Ben Roberts-Smith fights for 'vindication' in open court
Australia's most decorated soldier, who is suing Fairfax Media over allegations he committed war crimes in Afghanistan, is fighting to clear his name in open court as the government pushes to have important evidence hidden from the public.
A second challenge to the government's shroud of secrecy is also underway after the court heard a top Australian Defence Force official will resist giving evidence claiming "public interest immunity".
Commonwealth government lawyer Anna Mitchelmore SC told the Federal Court that much of the evidence in Ben Roberts-Smith's defamation proceedings should only be aired in closed court because it could disclose sensitive national security information.
But Roberts-Smith's barrister, Bruce McClintock SC bristled at the prospect of his client trying to "vindicate" himself while legally gagged.
"We are very concerned about, and we would resist strongly, any suggestion (Mr Roberts-Smith) gives evidence in closed court," he told a hearing on Thursday.
"It is fundamental to his vindication that he be able to tell his story and rebut the allegations that Fairfax has made against him in open court so every citizen of this country knows what he says about that."
The Victoria Cross recipient is suing Fairfax Media after they claimed he kicked a defenceless prisoner off a cliff during a tour of Afghanistan in 2012.
Mr McClintock said it would be "deeply unjust" for the decorated soldier to be denied a chance to clear his name in the eyes of the nation because the court was closed to the public and the media.
"These proceedings will get publicity and I appreciate there may be some evidence that is sensitive but there are other ways of dealing with those matters," he said.
Fairfax's barrister, Sandy Dawson SC, told the court the newspapers also wanted as much of the trial to take place in open court as possible but for different reasons.
Mr Dawson told the court the ADF's Inspector General, who is overseeing a probe into the allegations against Australia's conduct in Afghanistan, plans to challenge calls for him to give evidence.
"We understand the IGADF proposes to assert a claim for public interest immunity," Mr Dawson said.
Fairfax will "hold off" on that subpoena, he said, until the IGADF's report is finished.
"We apprehend that any public interest immunity argument will be much more limited if available at all once that occurs," he said.
The court heard the IGADF is also claiming public interest immunity over some information Fairfax had subpoenaed from the Australian War Memorial this month.
Justice Anthony Besanko also heard Mr Roberts-Smith's legal team was "in limbo" because Fairfax wanted to amend their defence almost two years after the case against them began.
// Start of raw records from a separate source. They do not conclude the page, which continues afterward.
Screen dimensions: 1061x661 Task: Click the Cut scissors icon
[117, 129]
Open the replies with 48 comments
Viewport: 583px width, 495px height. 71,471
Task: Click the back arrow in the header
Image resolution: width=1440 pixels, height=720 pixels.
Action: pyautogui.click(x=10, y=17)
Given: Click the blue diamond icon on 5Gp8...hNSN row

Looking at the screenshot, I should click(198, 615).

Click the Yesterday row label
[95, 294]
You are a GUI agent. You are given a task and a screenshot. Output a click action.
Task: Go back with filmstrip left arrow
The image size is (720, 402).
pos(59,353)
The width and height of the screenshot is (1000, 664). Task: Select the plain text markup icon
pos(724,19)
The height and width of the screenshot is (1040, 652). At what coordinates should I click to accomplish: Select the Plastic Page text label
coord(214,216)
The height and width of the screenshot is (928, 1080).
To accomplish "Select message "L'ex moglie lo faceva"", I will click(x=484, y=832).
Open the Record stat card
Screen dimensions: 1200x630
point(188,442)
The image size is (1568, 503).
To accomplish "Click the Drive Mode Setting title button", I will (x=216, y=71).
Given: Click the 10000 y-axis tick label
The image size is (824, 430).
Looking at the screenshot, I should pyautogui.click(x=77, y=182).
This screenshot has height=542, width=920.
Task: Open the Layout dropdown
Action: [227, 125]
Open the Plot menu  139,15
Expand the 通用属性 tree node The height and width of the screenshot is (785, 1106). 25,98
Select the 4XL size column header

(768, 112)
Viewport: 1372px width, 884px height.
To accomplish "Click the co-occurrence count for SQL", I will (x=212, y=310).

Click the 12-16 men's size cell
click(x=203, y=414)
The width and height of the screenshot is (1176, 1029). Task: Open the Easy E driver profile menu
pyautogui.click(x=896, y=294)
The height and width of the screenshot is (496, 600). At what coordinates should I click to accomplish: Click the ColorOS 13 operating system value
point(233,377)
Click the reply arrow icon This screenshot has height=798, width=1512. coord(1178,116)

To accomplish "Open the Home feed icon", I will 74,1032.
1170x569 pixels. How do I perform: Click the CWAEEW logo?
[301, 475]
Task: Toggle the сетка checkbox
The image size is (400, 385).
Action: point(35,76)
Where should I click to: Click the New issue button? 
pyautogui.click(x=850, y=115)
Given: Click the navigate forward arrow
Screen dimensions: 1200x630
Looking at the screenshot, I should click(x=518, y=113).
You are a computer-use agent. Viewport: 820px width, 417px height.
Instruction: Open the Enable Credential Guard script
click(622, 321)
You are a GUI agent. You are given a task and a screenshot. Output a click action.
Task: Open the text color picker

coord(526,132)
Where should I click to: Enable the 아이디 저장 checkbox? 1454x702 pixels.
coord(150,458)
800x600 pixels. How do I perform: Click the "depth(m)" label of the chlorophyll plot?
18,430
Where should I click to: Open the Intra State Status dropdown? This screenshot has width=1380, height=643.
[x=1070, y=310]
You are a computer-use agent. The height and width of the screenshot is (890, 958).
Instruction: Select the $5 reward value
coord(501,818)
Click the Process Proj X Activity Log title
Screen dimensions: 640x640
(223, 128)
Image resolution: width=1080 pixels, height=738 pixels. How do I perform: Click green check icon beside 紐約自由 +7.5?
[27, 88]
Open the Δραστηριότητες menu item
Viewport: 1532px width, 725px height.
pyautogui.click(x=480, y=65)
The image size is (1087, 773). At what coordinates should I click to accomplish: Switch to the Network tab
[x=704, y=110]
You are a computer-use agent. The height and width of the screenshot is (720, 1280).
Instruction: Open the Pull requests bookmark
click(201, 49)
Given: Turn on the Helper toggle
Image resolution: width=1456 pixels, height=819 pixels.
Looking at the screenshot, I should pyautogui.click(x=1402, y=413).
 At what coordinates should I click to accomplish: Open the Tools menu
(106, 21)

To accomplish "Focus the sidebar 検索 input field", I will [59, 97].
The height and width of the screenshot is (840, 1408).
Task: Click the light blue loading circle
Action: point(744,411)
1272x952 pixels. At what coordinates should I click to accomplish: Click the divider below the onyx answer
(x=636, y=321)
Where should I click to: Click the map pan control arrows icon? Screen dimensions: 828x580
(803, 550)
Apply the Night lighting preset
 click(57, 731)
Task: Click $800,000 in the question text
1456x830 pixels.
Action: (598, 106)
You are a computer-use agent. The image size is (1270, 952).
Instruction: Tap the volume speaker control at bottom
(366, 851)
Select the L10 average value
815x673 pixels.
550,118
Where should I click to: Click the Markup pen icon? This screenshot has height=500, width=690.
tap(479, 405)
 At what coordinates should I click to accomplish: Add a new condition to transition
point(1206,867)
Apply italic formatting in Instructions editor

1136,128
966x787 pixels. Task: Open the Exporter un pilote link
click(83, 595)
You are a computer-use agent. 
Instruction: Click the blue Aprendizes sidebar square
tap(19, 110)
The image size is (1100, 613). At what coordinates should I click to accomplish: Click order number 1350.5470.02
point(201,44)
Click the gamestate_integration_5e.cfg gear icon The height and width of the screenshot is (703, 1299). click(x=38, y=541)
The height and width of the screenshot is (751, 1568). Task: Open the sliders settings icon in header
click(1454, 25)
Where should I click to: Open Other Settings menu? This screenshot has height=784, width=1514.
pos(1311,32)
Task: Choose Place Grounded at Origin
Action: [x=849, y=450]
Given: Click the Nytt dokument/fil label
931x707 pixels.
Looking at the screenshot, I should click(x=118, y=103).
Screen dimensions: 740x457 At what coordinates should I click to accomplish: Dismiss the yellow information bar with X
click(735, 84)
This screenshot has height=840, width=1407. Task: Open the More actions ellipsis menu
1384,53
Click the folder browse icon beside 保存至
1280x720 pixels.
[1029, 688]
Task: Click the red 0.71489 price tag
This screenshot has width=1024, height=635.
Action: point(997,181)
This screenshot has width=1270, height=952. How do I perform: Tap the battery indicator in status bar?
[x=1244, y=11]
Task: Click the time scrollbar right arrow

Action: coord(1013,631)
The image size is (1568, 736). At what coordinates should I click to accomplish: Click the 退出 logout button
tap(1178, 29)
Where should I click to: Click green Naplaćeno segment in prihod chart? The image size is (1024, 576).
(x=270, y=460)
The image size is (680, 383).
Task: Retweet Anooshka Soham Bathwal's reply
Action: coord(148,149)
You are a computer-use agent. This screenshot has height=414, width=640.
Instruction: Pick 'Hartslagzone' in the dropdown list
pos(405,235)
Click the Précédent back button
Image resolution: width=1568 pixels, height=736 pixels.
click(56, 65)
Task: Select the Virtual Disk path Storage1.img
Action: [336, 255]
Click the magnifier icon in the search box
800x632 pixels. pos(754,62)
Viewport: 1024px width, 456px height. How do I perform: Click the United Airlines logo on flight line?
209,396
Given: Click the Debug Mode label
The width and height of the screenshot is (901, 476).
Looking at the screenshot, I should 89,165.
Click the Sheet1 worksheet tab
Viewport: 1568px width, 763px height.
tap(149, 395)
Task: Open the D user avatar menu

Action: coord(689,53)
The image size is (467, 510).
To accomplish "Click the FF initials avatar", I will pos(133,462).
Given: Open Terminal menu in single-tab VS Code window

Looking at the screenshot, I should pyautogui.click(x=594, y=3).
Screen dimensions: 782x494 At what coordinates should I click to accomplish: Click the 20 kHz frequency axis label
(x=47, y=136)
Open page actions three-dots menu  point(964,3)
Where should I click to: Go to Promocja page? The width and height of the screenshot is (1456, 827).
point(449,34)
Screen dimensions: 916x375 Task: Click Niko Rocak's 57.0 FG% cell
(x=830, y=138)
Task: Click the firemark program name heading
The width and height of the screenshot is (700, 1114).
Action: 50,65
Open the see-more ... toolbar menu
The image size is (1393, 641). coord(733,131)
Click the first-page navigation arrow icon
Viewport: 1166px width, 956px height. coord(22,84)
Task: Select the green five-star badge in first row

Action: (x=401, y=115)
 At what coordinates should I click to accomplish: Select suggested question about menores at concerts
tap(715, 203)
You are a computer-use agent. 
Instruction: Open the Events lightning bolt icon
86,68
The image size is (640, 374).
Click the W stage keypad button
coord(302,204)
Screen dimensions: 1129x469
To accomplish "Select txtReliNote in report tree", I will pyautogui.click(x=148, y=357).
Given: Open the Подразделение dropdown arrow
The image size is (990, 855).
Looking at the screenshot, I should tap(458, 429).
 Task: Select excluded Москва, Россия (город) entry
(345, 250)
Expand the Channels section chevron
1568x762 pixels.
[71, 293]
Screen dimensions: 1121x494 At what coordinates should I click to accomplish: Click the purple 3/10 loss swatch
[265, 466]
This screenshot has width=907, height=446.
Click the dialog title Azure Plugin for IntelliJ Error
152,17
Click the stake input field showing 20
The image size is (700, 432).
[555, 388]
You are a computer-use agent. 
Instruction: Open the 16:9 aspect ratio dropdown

The judge urged the newspapers to resolve the issue quickly.
Fairfax, last week, published stories saying the Australian Federal Police had referred the Afghanistan veteran to the Commonwealth Director of Public Prosecutions to consider possible charges for alleged war crimes.
Mr Roberts-Smith's legal team issued a statement saying they had received confirmation from AFP investigators that no brief of evidence had been submitted and that the investigation is ongoing.